Task to carry out -
Recast everything from the line containing "You are a GUI" down to the end of the rows as a Markdown table with the columns No and Text. Number each line and leave out blank lines.

Input data -
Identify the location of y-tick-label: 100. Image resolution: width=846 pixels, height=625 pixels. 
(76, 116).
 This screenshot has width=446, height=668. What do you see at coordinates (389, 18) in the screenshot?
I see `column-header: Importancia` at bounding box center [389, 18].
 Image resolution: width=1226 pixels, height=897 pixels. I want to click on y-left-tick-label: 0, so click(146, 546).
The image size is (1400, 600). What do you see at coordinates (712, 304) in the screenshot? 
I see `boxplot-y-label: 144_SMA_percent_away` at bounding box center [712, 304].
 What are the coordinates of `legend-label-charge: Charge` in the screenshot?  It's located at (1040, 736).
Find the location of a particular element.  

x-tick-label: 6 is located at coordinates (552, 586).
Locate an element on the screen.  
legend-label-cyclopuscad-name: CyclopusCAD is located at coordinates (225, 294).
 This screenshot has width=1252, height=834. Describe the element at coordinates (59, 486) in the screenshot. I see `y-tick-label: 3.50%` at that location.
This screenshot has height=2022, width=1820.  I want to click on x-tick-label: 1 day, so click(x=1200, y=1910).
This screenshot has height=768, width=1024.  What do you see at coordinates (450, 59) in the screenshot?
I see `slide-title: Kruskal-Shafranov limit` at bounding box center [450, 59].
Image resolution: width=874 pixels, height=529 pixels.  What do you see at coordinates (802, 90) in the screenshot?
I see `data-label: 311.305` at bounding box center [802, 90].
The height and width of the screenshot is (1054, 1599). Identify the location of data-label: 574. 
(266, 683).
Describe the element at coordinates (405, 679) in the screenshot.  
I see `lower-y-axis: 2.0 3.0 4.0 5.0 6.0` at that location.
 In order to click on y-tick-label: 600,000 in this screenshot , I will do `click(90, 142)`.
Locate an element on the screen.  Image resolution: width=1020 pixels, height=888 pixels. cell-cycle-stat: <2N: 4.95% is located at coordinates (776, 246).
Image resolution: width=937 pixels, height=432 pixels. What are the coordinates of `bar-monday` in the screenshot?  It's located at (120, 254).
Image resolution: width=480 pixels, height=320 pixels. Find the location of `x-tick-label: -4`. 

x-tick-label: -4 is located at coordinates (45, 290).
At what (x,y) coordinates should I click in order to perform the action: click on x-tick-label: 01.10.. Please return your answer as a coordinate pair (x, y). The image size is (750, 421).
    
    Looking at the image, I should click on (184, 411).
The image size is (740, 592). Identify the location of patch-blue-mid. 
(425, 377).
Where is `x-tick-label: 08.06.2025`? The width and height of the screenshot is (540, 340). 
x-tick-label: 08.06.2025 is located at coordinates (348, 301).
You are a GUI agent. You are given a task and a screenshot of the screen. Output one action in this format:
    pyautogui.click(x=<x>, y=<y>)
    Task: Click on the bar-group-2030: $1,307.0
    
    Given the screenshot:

Solution -
| No | Text |
|---|---|
| 1 | You are a GUI agent. You are given a task and a screenshot of the screen. Output one action in this format: |
| 2 |     pyautogui.click(x=<x>, y=<y>) |
| 3 |     Task: Click on the bar-group-2030: $1,307.0 |
| 4 |     Given the screenshot: |